I love enchiladas, and these black bean sweet potato enchiladas are my go-to recipe. They’re packed with both veggies and flavour, and are an excellent prep-ahead dinner option as well. I definitely recommend you add these to your meal-planning rotation.
- Medium sweet potato
- Medium onion
- Head of broccoli
- 2 medium red capsicums
- Olive oil
- Can of black beans
- 2 cups enchilada sauce (this one is my go-to)
- 2 cups cheese
- 10 tortillas
- Coriander, avocado, hot sauce to serve
- Preheat oven to 200C
- Peel and dice the sweet potato and onion
- Chop the broccoli into florets and slice the capsicums
- Add sweet potato, onion, broccoli and capsicums to lined baking trays. Drizzle with oil and sprinkle with salt
- Roast for 25 minutes, flipping once, until cooked through and starting to char
- Add to a large bowl with the drained black beans, one cup of the enchilada sauce and one cup of cheese. Toss to combine
- Spoon half the remaining enchilada sauce into the bottom of your baking dish
- Warm the tortillas and spoon in the sweet potato mixture, roll up and place seam side down in the dish
- Repeat and then spoon over the remaining enchilada sauce and sprinkle with cheese
- Cover with foil and bake for 15 minutes
- Remove the foil and bake for a further 5-10 minutes, until lightly golden and the cheese is melted
These black bean sweet potato enchiladas do take a little cook time, but there’s definitely nothing tricky about them. You can roast the veggies in advance too, which then makes the whole dish very quick and easy to put together for dinner. It works excellently for leftovers too!
I like to make that enchilada sauce in batches because it freezes well too – it’s super simple to make but does require a bit of hands-on attention while it’s cooking. A quality store bought option is obviously going to work as well!
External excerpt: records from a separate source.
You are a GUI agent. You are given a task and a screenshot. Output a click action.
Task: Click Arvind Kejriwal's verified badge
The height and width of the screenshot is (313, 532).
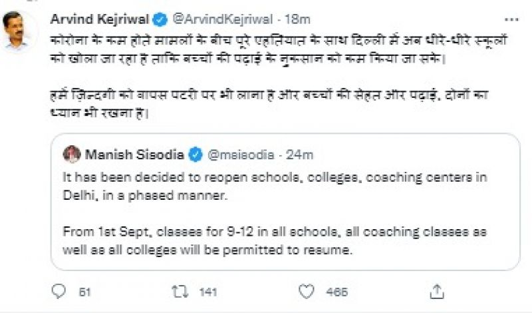[160, 18]
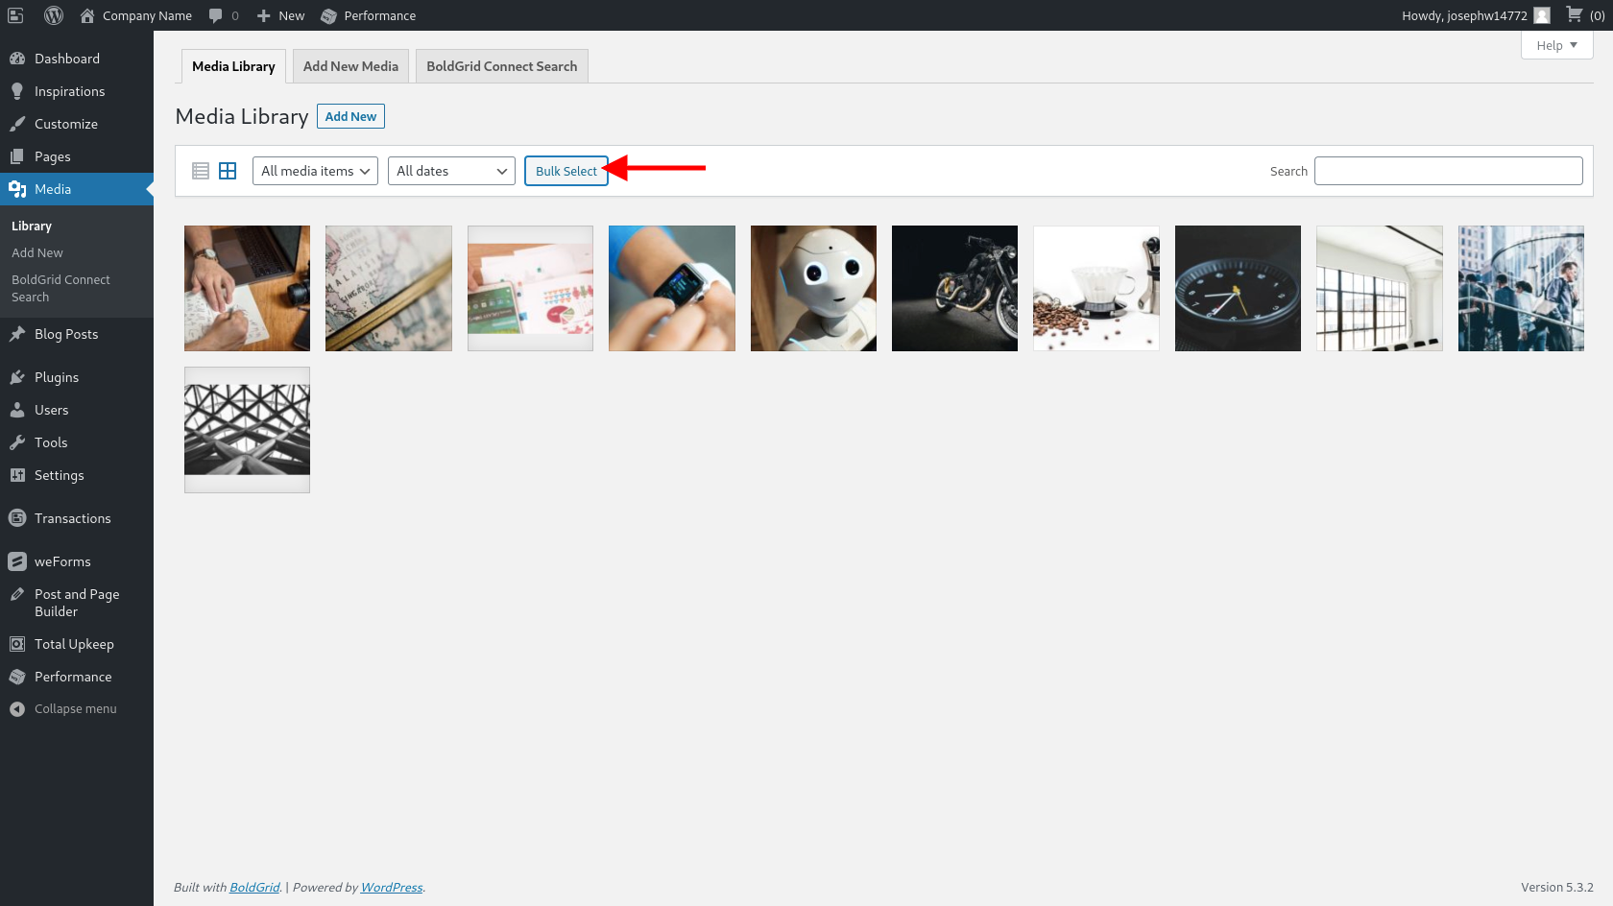The height and width of the screenshot is (906, 1613).
Task: Click the Bulk Select button
Action: (x=566, y=170)
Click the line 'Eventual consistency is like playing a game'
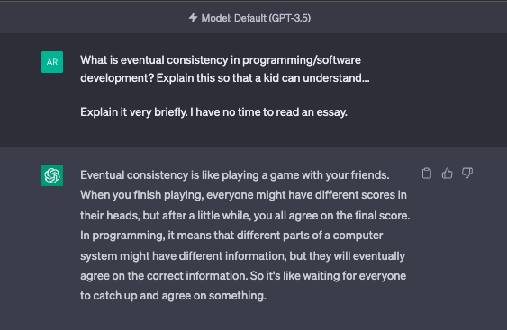 [235, 175]
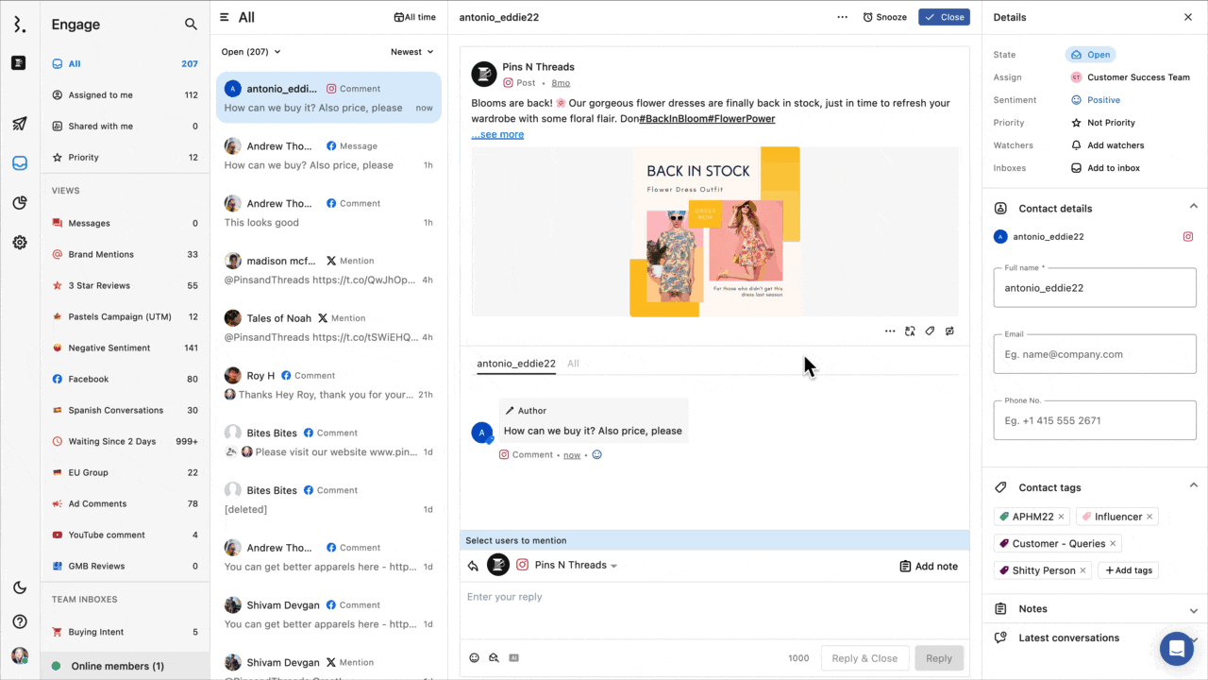Image resolution: width=1208 pixels, height=680 pixels.
Task: Open the Open (207) status dropdown
Action: 251,52
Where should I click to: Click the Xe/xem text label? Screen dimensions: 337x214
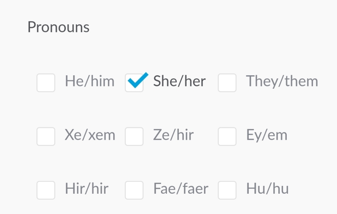tap(90, 136)
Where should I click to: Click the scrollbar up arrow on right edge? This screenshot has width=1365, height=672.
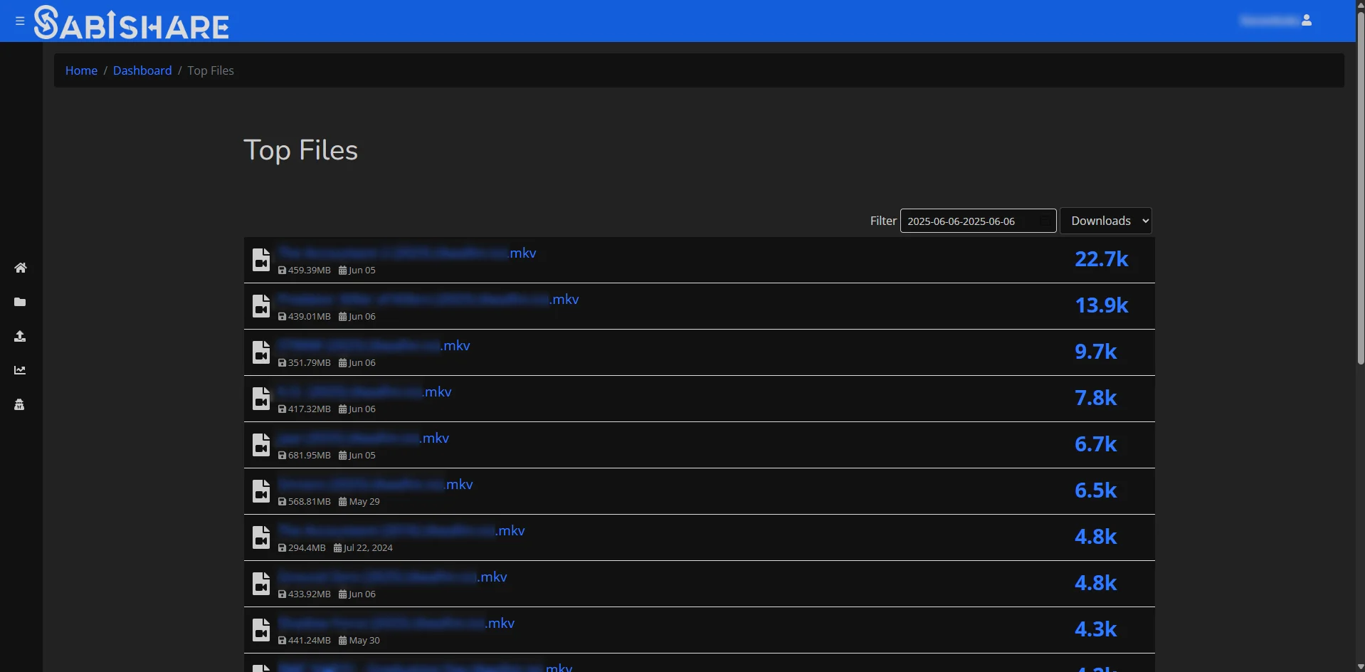tap(1359, 4)
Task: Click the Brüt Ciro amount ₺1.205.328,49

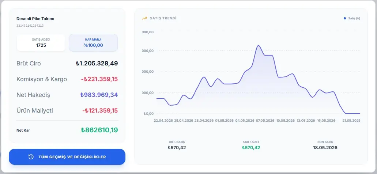Action: (97, 64)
I love that with these black bean sweet potato enchiladas I’m still getting lots of veggies in, plus the goodness from the black beans, but they are also warming and hearty. If you want to make these vegan friendly just swap the cheese for a vegan-friendly alternative.
I love serving these with some fresh avocado and coriander, a drizzling of hot sauce and a fresh, crunchy salad on the side. It makes for an excellent combo of warm, cheesy goodness and freshness. Delicious!